■ Bloc de texte
· · · · ·

Mobilité Travail et temps sociaux

Transport : une histoire de pendule

Les heures de pointe, à la confluence des horaires de travail et des horaires de transport, sont aujourd’hui la représentation la plus manifeste de notre organisation temporelle. Cet ordre temporel, articulé autour des déplacements collectifs des salariés, témoigne d’un temps universel que nous partagerions tous. Mais comment s’est construit cet « horaire universel » ? Comment en est-on venu à adopter un temps normé et synchrone ? Petit retour sur les débuts de l’horloge, et les interdépendances entre réseaux de transports et uniformisation des temps.

 

L’horloge municipale

Commençons notre histoire au XIIIème siècle : à cette époque les individus auraient fait montre d’une vaste indifférence au temps et à sa synchronisation. Les travaux agricoles et seigneuriaux rythmaient alors les territoires selon leur propre tempo. Ainsi, les cloches régulant les activités rurales sonnaient à différents moments selon que la paysannerie était gérée par tel ou tel seigneur.

· · · · ·

■ Données fournies

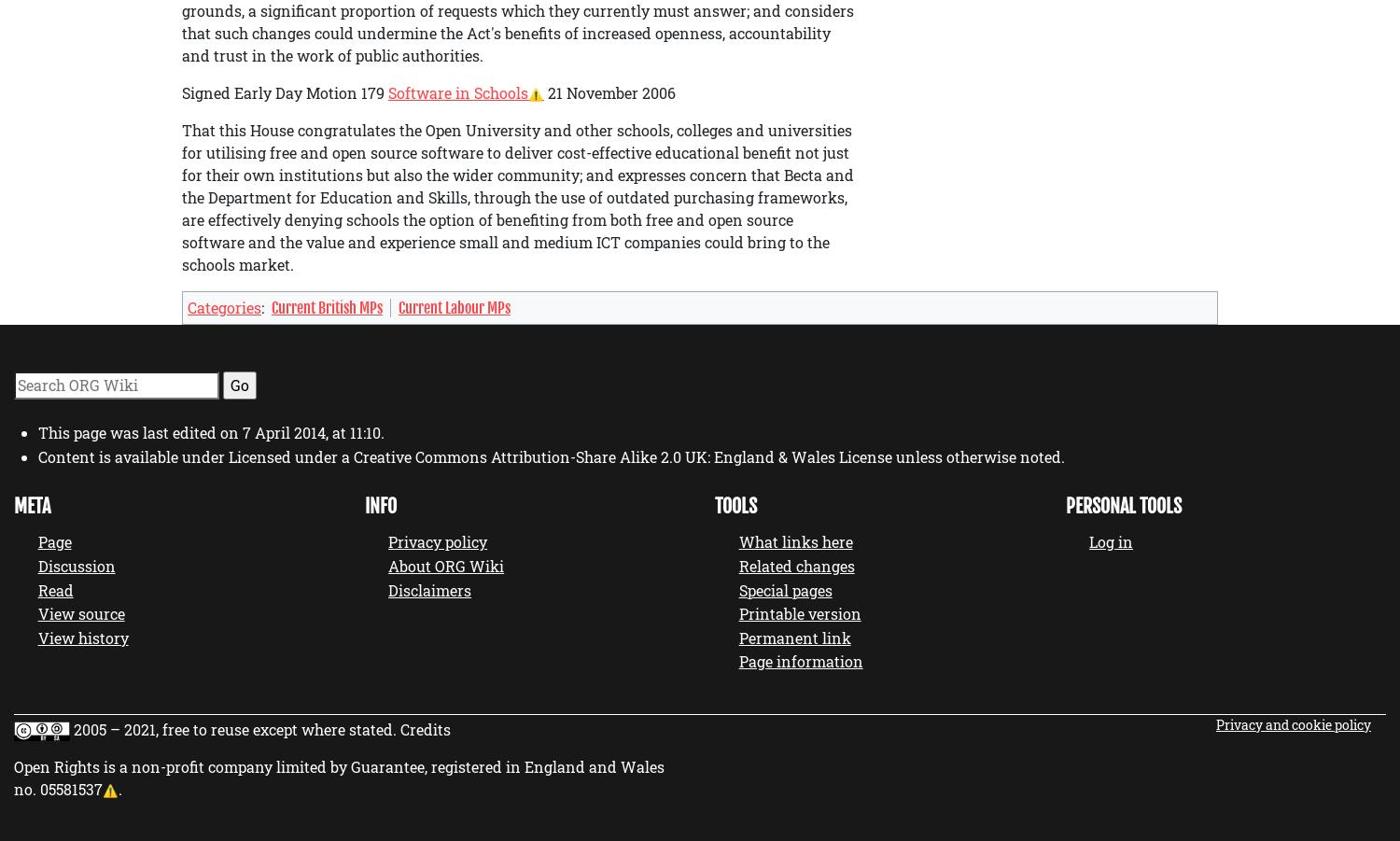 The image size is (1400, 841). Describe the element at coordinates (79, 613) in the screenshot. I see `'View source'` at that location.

· · · · ·

■ Exercice
Pourriez-vous poursuivre le texte sur les transports et l’uniformisation des horaires, en enchaînant après sa dernière phrase ?

■ Réponse proposée
Puis, avec l’apparition de l’horloge publique à sonnerie (au-dessus des beffrois) au XIVème siècle et la première phase d’urbanisation, l’environnement acoustique de la ville médiévale devient unifié. Ce premier processus d’uniformisation du temps au sein de la ville est pour beaucoup la conséquence immédiate de l’activation du grand commerce interurbain. En effet, le développement des réseaux et des échanges participe certainement d’un processus d’intégration territoriale, mais aussi temporelle.
A la fin du Moyen-âge, la mesure du temps au sein de la ville est certes monocorde mais pour autant elle reste très imprécise. Pour des raisons technologiques, elle s’apprécie tout au plus à l’échelle du quart. C’est la diffusion de l’horloge mécanique qui permettra plus tard d’approcher l’exactitude scientifique et donc de proposer un standard horaire.
Cependant, même avec la précision de l’horloge mécanique, pendant de longues années les horaires affichés par les horloges municipales resteront variables d’une ville, d’une région ou d’un pays à l’autre.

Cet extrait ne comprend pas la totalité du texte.